◆ RECORDS FOR PROCESSING ◆
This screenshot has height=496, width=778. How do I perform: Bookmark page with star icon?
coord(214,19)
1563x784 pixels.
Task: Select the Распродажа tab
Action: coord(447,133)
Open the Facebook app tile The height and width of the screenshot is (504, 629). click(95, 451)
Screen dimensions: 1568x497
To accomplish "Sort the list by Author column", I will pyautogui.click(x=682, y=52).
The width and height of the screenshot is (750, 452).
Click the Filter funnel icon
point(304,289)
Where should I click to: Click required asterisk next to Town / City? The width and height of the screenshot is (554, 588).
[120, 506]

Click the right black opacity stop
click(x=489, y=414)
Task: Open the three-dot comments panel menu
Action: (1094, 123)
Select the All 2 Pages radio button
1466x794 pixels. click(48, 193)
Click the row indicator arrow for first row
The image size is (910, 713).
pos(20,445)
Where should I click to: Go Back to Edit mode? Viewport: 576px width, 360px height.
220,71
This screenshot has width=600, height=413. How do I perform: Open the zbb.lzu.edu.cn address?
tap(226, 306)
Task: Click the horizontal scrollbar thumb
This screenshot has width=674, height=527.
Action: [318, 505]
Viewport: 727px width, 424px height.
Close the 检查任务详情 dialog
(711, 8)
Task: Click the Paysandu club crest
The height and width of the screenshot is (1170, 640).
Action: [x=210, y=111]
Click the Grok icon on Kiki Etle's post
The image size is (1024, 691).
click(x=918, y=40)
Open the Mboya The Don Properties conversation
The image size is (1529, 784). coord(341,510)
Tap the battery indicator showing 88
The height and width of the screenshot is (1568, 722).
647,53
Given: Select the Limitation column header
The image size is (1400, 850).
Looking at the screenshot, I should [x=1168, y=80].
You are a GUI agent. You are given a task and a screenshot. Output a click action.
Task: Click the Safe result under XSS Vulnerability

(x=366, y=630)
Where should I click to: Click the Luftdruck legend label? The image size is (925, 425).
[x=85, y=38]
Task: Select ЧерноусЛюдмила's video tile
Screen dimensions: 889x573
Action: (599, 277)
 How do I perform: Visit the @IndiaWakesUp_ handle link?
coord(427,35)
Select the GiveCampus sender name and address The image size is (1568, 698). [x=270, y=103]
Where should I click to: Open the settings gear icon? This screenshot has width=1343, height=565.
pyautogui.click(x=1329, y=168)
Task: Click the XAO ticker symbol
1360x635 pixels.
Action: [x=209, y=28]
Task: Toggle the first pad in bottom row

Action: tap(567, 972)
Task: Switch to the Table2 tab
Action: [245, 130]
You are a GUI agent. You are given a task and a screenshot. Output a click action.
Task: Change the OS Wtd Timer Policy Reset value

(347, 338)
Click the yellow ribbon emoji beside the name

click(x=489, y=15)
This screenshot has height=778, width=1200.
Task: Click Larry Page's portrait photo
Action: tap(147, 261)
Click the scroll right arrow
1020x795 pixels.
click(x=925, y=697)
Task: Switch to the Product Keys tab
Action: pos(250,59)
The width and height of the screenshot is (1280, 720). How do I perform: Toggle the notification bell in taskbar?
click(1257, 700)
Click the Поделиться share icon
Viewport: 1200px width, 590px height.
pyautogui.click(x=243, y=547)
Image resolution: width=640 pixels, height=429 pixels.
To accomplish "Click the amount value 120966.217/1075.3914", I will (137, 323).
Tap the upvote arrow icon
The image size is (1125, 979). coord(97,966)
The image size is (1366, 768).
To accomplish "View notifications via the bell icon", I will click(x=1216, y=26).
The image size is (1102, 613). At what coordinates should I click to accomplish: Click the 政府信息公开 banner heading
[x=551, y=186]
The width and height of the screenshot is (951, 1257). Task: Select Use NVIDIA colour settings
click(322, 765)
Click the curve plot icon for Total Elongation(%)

◆ WHAT THE TASK ASKS ◆
Only lines holding "indicator" are wanted; copy all of them from the listing.

◆ ANSWER SECTION ◆
Click the row indicator arrow for first row
Tap the battery indicator showing 88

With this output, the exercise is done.